There was a time when, about 25 years ago, the term “sucks” entered the lexicon in a huge way. Of course, it had always been around, but “you suck,” “that sucks” and so on hit me all the wrong ways as a broadcaster. Sucking, to me, had a sexual connotation. And at that time (remember, this was decades ago) it was something I wasn’t going to say on the air. I held myself to a higher standard. Ha!
Here we are in 2022. The PM says it. Everybody says it. Because, well, how else do you describe being locked down for two years? It DOES suck. (But I’m still uneasy with the word. You can take the girl out of Catholic school….)
Our language is not an easy one to navigate and when you add a layer of bureaucracy or another mother tongue altogether, it gets even murkier. Rob and I laughed ’til we were in tears when our 96-year-old friend Mira told us about being in a government office and trying to get some official documents – passport or something – updated. She was born in a country that no longer exists: Yugoslavia, which completed its breakup in 1992. She was trying in her best English to explain to the woman what she should type in under Country of Birth. And the woman kept telling Mira that there was no Yugoslavia. So, having come to the end of her rope, Mira said to her, “Why don’t you write F-U?”
Now, Mira, in whose mouth butter wouldn’t melt, did not mean that the way we know F-U to mean. She was saying “former Yugoslavia.” But this sweet little old lady coming out with that must have had the whole office in stitches. It is, I will tell you, a story that Mira loves to share. Because she has since been told exactly what her words meant.
You don’t have to tell me, as a former broadcaster, that since you can’t be sure what is being heard, you do have to be extra careful. Like a day last week when Colin was afforded a bonus sleepover because of school closure.

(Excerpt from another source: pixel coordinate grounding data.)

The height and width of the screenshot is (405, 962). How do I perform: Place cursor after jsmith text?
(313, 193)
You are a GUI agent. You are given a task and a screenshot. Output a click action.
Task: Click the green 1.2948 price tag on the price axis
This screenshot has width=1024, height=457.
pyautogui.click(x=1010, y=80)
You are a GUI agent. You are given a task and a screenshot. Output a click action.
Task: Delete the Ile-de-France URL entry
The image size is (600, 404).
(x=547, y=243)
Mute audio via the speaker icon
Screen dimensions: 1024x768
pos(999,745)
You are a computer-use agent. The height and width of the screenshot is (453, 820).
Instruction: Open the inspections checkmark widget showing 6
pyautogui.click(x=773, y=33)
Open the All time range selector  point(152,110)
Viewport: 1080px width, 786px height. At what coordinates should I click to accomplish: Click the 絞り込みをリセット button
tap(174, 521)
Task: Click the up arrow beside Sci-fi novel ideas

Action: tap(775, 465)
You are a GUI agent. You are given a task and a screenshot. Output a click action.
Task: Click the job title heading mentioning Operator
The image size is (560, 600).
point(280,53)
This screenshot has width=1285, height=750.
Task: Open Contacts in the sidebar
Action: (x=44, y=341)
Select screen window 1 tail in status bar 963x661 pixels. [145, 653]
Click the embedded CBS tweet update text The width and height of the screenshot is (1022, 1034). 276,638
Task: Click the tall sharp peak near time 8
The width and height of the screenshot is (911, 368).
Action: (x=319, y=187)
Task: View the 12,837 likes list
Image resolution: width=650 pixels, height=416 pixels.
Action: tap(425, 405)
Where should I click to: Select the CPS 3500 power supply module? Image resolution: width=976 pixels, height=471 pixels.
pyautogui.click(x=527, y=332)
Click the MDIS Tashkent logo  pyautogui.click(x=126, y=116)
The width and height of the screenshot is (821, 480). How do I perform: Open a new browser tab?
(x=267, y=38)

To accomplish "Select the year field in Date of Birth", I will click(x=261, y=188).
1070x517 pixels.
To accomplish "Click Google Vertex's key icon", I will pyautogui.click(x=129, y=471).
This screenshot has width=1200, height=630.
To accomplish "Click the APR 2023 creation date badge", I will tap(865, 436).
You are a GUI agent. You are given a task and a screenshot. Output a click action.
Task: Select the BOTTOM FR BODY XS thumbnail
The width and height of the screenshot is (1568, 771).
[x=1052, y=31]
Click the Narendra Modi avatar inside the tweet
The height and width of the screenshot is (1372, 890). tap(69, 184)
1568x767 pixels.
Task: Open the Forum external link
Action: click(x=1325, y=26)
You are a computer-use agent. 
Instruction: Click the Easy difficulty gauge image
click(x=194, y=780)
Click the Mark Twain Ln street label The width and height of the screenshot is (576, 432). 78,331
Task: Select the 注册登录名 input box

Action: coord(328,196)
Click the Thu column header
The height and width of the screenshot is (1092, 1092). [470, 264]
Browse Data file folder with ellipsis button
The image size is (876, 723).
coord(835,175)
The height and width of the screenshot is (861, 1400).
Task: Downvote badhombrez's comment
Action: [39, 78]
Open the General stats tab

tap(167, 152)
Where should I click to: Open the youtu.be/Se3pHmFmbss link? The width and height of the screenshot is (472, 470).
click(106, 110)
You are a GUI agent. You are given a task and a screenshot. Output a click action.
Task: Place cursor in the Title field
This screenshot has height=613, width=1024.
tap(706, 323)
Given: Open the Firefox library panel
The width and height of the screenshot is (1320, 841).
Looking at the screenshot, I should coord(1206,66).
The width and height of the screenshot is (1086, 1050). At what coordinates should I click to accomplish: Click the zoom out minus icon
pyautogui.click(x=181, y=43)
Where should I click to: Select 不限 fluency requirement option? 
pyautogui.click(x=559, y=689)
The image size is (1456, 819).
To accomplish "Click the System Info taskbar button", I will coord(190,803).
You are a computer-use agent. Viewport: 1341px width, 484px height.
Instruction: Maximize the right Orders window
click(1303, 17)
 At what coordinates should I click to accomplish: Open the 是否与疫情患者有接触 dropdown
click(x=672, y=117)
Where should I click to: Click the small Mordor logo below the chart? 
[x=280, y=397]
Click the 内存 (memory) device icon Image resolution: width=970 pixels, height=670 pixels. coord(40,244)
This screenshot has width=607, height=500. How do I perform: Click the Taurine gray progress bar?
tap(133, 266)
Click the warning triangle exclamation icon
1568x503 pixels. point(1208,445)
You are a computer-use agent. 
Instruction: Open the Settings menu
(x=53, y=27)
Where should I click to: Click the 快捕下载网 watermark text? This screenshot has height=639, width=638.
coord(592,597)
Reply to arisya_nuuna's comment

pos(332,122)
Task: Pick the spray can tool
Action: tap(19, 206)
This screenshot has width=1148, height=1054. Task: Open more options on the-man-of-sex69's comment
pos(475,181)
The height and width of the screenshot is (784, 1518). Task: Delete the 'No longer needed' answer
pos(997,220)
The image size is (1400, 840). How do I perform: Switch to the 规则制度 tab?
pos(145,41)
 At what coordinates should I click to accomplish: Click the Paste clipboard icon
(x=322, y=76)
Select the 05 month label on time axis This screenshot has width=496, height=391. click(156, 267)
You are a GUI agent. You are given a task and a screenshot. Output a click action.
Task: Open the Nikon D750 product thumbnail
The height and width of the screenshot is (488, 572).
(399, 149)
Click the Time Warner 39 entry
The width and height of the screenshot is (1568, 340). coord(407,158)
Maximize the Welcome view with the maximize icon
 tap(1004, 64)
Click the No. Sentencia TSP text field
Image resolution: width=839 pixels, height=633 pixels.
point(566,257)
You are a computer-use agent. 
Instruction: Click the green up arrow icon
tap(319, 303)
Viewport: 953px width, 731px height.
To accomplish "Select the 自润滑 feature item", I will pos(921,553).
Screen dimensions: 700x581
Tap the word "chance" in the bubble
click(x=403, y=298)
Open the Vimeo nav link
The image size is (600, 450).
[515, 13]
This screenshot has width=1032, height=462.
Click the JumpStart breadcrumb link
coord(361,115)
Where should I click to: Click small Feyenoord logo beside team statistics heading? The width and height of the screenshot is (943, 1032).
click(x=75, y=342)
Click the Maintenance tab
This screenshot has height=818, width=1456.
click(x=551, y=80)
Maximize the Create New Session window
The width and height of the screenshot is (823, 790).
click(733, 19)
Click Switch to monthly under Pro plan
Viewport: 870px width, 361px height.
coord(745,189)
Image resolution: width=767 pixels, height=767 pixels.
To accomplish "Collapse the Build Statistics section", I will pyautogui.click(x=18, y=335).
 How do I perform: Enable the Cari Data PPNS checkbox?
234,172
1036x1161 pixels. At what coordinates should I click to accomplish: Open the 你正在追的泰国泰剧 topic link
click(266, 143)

I was in the living room with Rob, seven-year-old Colin in an adjacent bedroom that we’ve turned into the kids’ play room, complete with TV, Wii, a ball pit, the whole nine. Rob and I were talking about how ridiculous it is that people who have been exposed to others who’ve tested positive for Covid were gathering for the holidays and then going off merrily to work. I said (in what I thought was under my breath), “It’s so effing stupid!”
Except I didn’t say effing. Well, apparently Colin wasn’t as absorbed in his Lego superheroes TV show as we thought. We hear this shout from the next room: “Grrrrrrama! What word did you just say?”
And I thought, Uh-oh. Here we go. I’m teaching him the bad words, just as we inadvertently did with Lauren (it’s in the book and is a pretty good laugh).
So I sheepishly answered, “Uh….’stupid’?”
And he came out, hands on hips and said, “You said it AGAIN!”
Yep. Next time I won’t be so effing s—-d. I mean, those are words kids are meant to learn in the schoolyard, not at Casa Banana.
Good thing he wasn’t with us Saturday night for the Leafs’ game. Have a good one, and we’ll talk to you here on Thursday.